El Ejército argentino mira a los Black Hawk para renovar helicópteros de más de 50 años
Actualidad27/05/2026
REDACCIÓNLa Aviación de Ejército evalúa incorporar unidades usadas desde Estados Unidos para reemplazar gradualmente a los UH-1H y Huey II.

El Ejército Argentino analiza una renovación clave para su capacidad de transporte y despliegue aéreo. La Aviación de Ejército evalúa incorporar helicópteros UH-60 Black Hawk usados, provenientes de Estados Unidos, en un primer lote de entre dos y cuatro unidades. La operación apunta a iniciar un reemplazo gradual de aeronaves con más de cinco décadas de servicio.

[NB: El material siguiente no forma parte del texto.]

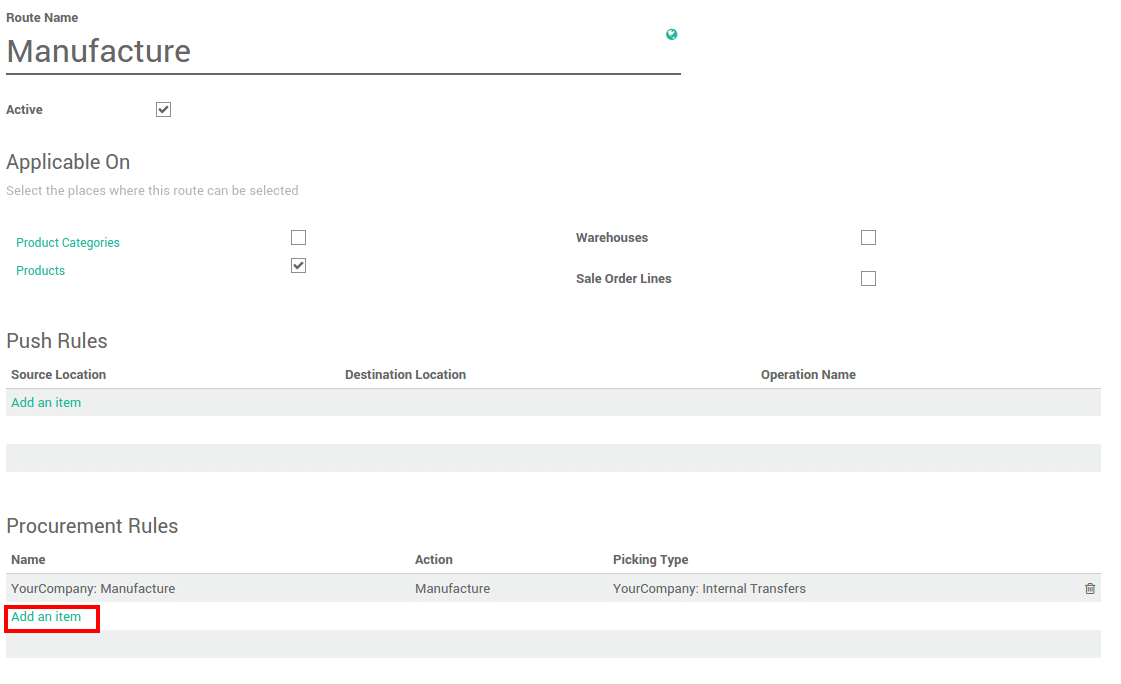
Task: Add an item under Procurement Rules
Action: [45, 617]
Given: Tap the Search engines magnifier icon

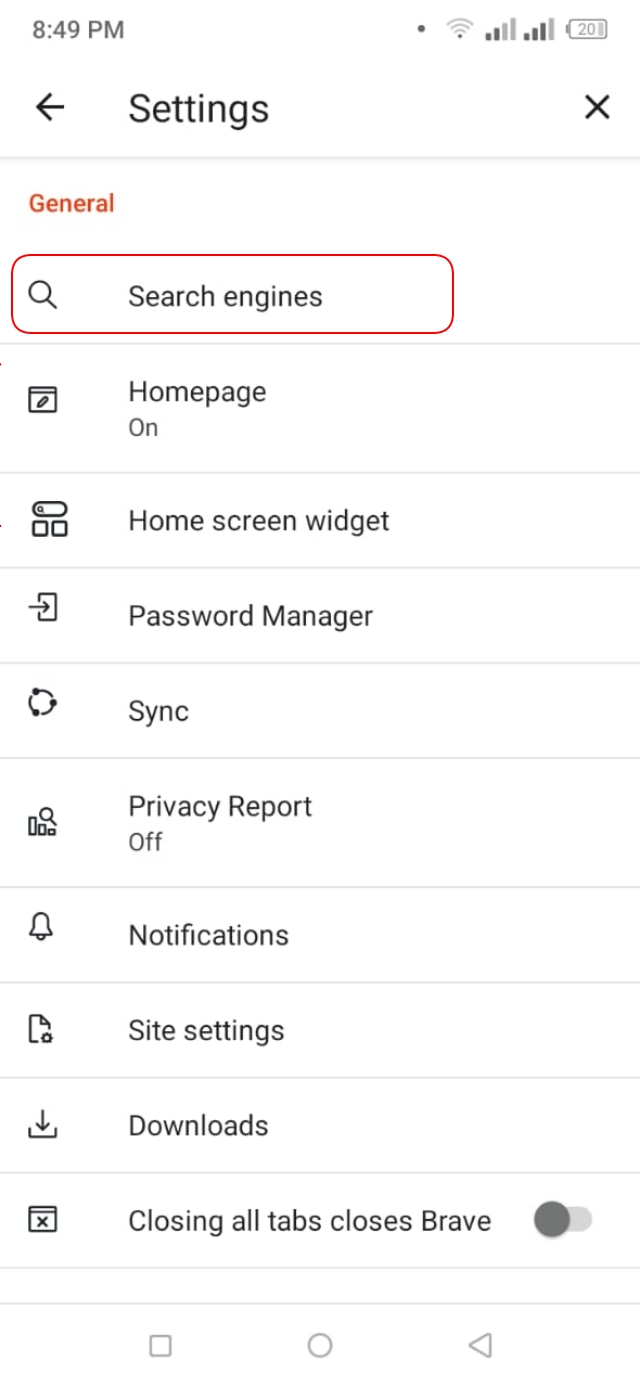Looking at the screenshot, I should 42,295.
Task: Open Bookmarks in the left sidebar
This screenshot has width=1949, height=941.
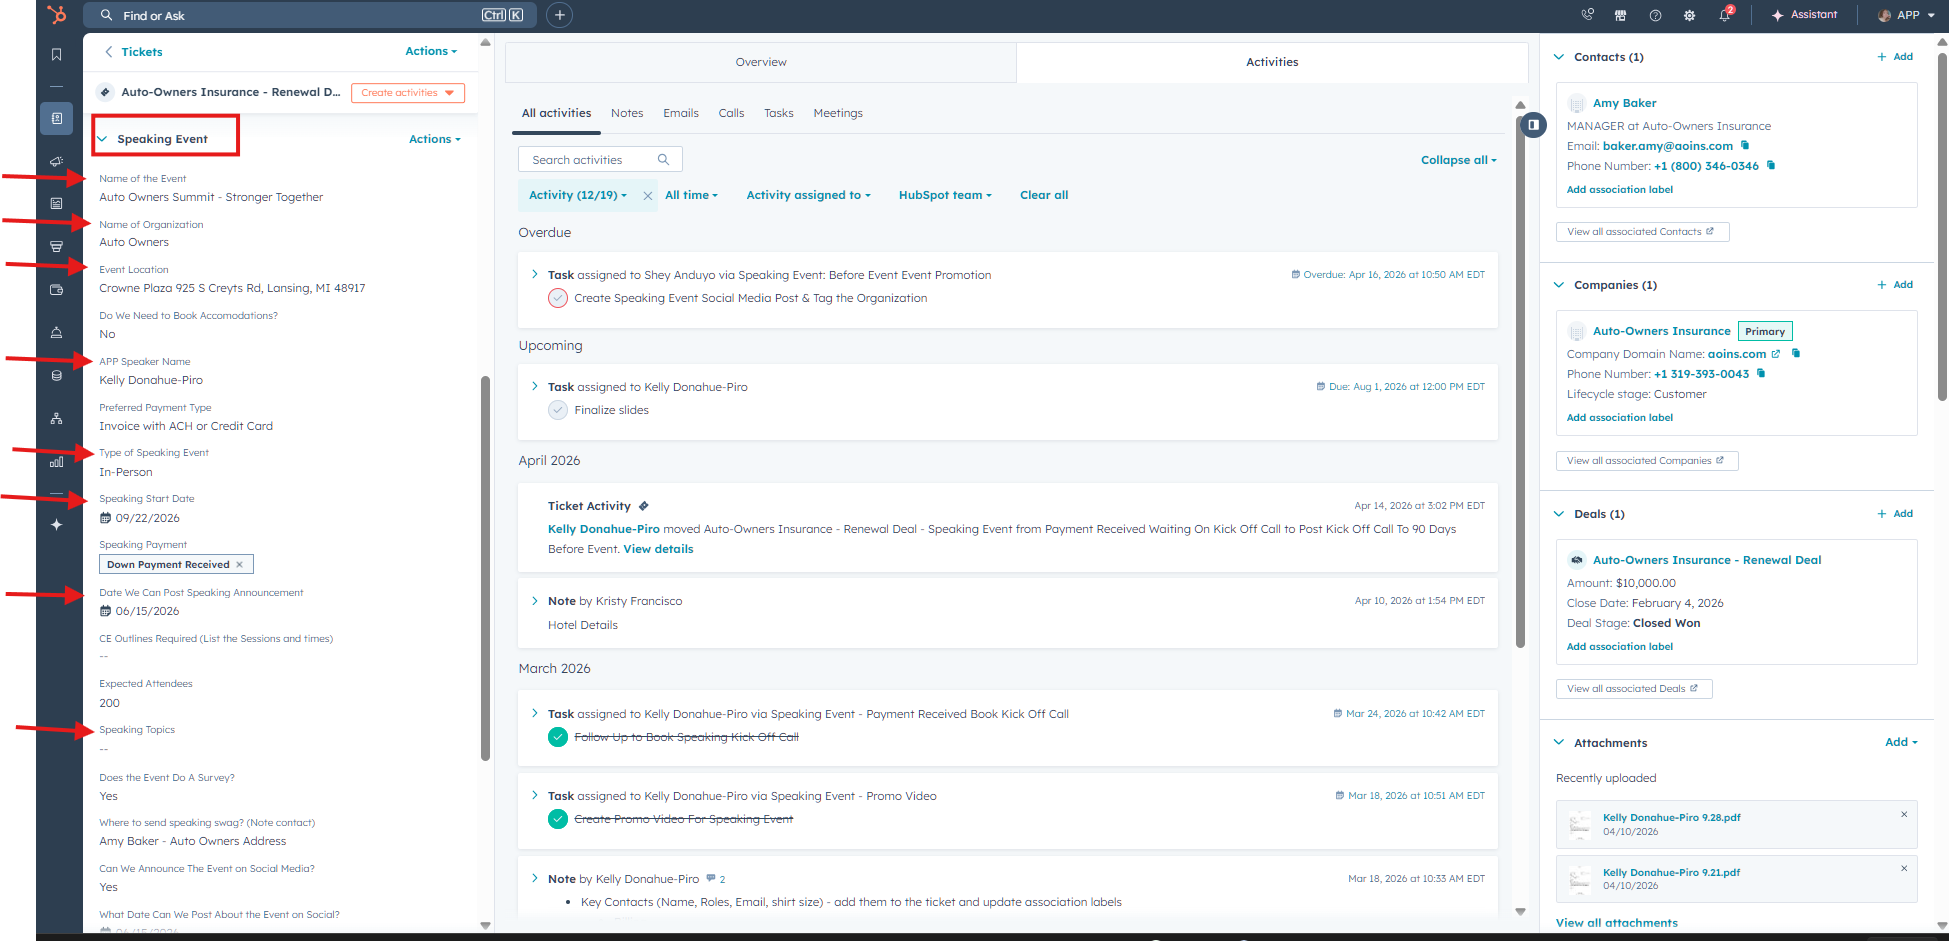Action: (57, 55)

La propuesta se enmarca en conversaciones bilaterales de defensa entre la Argentina y Estados Unidos. El tema volvió a tomar impulso después de reuniones oficiales realizadas en marzo, cuando el ministro Luis Petri viajó a ese país. La agenda también incluye otros sistemas militares, como los vehículos blindados 8x8 Stryker.


El objetivo central es modernizar una flota que hoy depende en gran medida de los UH-1H y Huey II. Esos helicópteros sostienen buena parte de las operaciones de ala rotatoria del Ejército y cumplen tareas de transporte, apoyo, despliegue y asistencia en emergencias. Sin embargo, el paso del tiempo volvió cada vez más urgente una actualización.

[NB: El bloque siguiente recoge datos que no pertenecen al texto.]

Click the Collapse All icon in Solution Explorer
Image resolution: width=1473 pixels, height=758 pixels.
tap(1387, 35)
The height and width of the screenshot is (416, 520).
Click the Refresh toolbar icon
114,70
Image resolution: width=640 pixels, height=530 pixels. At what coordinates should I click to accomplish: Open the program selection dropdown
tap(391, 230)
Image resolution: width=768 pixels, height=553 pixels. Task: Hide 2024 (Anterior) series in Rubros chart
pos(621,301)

El analista Andrei Serbin Pont explicó que los UH-1H y Huey II son “la columna vertebral de la aviación del ejército” y estimó que hay unas 40 unidades en servicio. Aunque existieron programas de modernización para extender su vida útil, advirtió que los modelos ya “bordean la obsolescencia”.

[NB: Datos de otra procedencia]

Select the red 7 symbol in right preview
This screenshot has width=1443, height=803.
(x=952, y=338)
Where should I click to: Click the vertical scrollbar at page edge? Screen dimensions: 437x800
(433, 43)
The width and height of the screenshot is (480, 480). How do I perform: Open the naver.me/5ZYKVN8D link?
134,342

La necesidad no solo responde a criterios militares. Estos helicópteros también resultan importantes en operaciones de apoyo humanitario, evacuaciones y asistencia en zonas afectadas por emergencias. Serbin Pont remarcó que “son los primeros en llegar, son los primeros que pueden rescatar evacuados”, aunque su rendimiento depende de factores como clima, altura, carga y distancia.
La alternativa que se analiza ahora son los UH-60L Black Hawk dados de baja por Estados Unidos. Se trata de una versión analógica que entró en servicio en los años 90 y no corresponde a las variantes más modernas. Aun así, para el Ejército significaría un salto operativo importante frente a los sistemas actuales.
OTRAS NOTICIAS:
El plan histórico contemplaba adquirir unos 20 helicópteros UH-60 nuevos, pero el costo de una compra de esa escala quedó fuera del alcance inmediato. Serbin Pont señaló que una flota nueva implicaría “cientos de millones de dólares”. Por eso, el enfoque actual prioriza una incorporación inicial acotada, con unidades usadas transferidas a bajo costo o incluso de manera gratuita.
La idea sería comenzar con pocos aparatos para integrar el sistema, entrenar tripulaciones, adaptar mantenimiento y evaluar su funcionamiento dentro de la estructura local. Luego, con el paso del tiempo, se podría avanzar en una ampliación progresiva de la flota a medida que se retiren los helicópteros más antiguos.
Las conversaciones también incluyen la posibilidad de recuperar capacidades de helicópteros pesados mediante los CH-47 Chinook. Argentina operó este tipo de aeronaves en el pasado y dos unidades participaron en la Guerra de Malvinas. Una fue destruida y la otra quedó inmovilizada durante el conflicto.
OTRAS NOTICIAS:
Los Chinook cumplen un rol distinto al de los Black Hawk, porque permiten transportar más personal y cargas de mayor volumen, tanto internas como externas. Según Serbin Pont, el interés alcanza al Ejército y a la Fuerza Aérea, por lo que se analiza una eventual compra conjunta. Una hipótesis mencionada contempla cuatro unidades: dos para cada fuerza.
El acceso a Chinook nuevos presenta dificultades por los tiempos de producción y entrega. Por eso, también se estudia la alternativa de incorporar unidades que otros países den de baja y luego modernizarlas. La intención sería cubrir una capacidad pesada que la Argentina perdió desde Malvinas y que sigue siendo considerada estratégica.
La eventual llegada de Black Hawk y Chinook usados marcaría una transición para la aviación militar argentina. No resolvería de inmediato todas las necesidades, pero permitiría empezar a reemplazar una flota envejecida y recuperar margen operativo. El desafío será concretar la transferencia, asegurar mantenimiento, formar personal y sostener una modernización gradual en un escenario presupuestario limitado.